▶ _How to complete this task_
Go through the material below and count the lines in which the word "will" occurs; the only output is the number.

▶ _Data for the task_
==============================
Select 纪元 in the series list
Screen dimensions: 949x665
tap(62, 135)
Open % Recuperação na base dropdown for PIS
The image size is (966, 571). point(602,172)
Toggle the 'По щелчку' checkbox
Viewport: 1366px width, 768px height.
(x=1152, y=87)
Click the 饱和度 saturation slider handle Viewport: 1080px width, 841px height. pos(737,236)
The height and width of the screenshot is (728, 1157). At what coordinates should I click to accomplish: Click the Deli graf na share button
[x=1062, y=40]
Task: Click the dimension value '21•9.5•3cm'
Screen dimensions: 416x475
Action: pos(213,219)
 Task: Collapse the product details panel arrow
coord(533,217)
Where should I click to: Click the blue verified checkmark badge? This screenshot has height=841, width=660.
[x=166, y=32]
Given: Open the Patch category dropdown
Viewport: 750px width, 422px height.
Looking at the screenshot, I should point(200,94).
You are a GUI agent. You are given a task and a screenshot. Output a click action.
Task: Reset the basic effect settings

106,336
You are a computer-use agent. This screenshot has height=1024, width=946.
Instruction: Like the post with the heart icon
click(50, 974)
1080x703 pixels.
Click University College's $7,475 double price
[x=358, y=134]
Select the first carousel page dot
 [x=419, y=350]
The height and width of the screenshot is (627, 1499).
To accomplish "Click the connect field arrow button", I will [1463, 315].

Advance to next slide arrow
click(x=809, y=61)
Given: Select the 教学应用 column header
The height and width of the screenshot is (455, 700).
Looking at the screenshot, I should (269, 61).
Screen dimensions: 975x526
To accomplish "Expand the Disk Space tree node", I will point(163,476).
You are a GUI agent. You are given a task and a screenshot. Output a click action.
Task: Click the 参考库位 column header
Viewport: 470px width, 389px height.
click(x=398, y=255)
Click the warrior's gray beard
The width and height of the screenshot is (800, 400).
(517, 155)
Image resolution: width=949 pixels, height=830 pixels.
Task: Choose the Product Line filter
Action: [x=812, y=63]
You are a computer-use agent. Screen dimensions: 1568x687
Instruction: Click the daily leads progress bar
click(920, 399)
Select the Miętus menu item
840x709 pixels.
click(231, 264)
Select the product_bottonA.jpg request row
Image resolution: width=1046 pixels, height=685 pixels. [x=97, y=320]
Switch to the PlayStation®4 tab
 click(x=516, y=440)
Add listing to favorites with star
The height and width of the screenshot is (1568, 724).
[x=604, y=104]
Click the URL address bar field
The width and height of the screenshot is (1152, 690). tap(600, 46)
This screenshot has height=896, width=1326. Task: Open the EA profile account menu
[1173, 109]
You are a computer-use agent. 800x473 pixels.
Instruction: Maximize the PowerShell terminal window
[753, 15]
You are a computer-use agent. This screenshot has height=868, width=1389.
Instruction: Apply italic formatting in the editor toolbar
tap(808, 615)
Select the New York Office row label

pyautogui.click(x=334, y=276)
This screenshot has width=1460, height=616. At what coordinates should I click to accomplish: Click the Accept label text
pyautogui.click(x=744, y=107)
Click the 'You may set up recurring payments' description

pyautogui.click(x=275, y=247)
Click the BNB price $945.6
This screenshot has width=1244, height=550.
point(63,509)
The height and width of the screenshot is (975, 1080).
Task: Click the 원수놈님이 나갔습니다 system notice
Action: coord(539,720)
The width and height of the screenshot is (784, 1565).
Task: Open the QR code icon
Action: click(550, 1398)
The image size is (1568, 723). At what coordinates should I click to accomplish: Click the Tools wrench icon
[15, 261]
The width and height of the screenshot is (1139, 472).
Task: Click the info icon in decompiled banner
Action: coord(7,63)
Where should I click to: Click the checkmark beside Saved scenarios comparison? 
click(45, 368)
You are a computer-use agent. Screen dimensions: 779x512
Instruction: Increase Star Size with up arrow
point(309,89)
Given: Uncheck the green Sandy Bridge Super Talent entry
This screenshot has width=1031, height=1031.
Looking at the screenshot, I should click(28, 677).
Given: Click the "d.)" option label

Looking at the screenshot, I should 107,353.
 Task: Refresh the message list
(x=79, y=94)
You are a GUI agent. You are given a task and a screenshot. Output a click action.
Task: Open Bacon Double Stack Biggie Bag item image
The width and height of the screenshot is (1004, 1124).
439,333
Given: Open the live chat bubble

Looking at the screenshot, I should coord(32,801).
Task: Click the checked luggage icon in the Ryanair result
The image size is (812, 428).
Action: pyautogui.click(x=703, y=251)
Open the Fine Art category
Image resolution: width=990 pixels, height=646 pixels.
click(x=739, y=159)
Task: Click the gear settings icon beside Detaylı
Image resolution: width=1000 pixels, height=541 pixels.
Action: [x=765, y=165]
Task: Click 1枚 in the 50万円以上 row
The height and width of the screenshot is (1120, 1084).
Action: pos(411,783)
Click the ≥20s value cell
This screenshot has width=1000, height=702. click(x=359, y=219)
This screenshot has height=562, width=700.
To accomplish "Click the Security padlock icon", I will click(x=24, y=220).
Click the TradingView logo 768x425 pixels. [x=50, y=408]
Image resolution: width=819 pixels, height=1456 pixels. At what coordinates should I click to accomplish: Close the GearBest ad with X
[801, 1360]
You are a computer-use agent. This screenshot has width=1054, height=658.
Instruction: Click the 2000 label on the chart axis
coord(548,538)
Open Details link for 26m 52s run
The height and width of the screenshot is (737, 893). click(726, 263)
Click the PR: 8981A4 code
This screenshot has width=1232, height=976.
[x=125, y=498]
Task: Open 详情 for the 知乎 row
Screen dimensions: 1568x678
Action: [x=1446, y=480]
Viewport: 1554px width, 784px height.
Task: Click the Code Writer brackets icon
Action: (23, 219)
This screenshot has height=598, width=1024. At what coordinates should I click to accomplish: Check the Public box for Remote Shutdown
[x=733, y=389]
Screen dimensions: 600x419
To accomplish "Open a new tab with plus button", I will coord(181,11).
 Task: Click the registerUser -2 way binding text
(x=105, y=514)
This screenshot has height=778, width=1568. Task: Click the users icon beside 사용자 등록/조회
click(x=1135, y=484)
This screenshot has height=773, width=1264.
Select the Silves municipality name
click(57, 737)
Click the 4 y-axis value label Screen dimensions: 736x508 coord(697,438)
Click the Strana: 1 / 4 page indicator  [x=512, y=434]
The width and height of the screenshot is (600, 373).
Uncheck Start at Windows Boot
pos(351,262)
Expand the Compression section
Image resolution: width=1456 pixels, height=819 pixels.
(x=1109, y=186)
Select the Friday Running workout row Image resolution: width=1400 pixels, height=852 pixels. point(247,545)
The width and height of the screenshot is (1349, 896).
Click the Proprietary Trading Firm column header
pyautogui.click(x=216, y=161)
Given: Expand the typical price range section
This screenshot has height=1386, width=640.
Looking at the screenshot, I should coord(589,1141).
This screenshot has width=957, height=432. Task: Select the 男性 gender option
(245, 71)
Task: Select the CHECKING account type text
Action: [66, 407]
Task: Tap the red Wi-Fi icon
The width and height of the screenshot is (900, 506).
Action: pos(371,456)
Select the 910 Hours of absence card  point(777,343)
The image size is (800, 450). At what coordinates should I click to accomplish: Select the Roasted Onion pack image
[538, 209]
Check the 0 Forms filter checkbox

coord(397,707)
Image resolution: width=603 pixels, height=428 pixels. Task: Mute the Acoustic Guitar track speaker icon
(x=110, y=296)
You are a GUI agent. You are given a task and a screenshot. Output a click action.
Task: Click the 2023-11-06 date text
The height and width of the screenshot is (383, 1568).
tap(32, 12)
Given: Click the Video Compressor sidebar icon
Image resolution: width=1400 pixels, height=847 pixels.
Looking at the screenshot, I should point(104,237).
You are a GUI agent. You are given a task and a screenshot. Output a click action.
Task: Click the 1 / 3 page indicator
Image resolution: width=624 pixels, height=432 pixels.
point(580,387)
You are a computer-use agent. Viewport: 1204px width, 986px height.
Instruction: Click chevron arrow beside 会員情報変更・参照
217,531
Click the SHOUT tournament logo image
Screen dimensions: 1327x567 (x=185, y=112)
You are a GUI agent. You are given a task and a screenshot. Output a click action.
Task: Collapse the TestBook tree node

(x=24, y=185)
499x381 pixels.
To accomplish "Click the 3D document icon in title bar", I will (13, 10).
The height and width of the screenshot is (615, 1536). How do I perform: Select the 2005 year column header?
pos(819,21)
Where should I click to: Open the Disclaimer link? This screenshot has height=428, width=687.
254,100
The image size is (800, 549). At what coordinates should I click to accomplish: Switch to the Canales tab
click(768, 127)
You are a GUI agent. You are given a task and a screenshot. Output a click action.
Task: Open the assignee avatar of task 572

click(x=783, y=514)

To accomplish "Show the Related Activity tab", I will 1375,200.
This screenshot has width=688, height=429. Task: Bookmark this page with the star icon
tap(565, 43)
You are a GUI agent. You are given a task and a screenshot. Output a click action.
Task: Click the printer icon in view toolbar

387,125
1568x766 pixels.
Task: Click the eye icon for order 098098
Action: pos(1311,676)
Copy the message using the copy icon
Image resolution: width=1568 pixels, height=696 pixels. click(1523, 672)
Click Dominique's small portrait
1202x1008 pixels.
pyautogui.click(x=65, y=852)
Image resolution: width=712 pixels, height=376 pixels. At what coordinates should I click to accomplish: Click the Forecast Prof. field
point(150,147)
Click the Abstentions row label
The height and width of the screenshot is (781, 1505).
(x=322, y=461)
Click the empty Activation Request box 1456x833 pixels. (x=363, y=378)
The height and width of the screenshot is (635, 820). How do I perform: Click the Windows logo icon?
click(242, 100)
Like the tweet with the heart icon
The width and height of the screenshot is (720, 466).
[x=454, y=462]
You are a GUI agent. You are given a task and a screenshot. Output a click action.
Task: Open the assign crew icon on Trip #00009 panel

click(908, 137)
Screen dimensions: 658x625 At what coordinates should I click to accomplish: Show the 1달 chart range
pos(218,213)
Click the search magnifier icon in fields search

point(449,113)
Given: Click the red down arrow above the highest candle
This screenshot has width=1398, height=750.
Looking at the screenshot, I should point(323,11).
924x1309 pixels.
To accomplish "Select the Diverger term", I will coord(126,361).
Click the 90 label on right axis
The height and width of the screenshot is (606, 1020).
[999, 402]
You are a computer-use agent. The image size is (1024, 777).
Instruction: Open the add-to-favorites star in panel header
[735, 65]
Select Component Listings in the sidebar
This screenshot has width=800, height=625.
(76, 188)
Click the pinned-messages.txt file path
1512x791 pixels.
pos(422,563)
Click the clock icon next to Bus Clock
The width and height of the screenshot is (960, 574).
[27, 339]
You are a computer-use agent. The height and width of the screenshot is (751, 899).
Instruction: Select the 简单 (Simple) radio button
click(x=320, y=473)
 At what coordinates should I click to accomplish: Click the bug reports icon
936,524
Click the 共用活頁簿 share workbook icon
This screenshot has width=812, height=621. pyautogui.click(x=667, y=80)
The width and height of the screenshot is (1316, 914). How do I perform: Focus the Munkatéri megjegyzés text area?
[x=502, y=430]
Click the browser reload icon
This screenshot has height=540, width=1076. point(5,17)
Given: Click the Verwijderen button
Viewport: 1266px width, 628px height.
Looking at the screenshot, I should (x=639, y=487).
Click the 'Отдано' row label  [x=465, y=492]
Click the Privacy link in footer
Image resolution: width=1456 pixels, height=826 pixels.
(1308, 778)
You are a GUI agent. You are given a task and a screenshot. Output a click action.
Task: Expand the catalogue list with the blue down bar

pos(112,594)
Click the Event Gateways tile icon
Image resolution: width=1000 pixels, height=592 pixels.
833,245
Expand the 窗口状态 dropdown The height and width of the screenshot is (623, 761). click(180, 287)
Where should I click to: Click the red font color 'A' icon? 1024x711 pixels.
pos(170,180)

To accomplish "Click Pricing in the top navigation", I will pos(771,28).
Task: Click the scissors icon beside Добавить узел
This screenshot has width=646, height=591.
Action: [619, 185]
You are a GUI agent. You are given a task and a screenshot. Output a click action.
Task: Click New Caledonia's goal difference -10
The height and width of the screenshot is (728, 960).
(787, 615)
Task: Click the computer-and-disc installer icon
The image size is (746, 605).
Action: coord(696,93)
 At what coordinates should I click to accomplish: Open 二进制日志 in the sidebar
==============================
▶ _Written answer_
8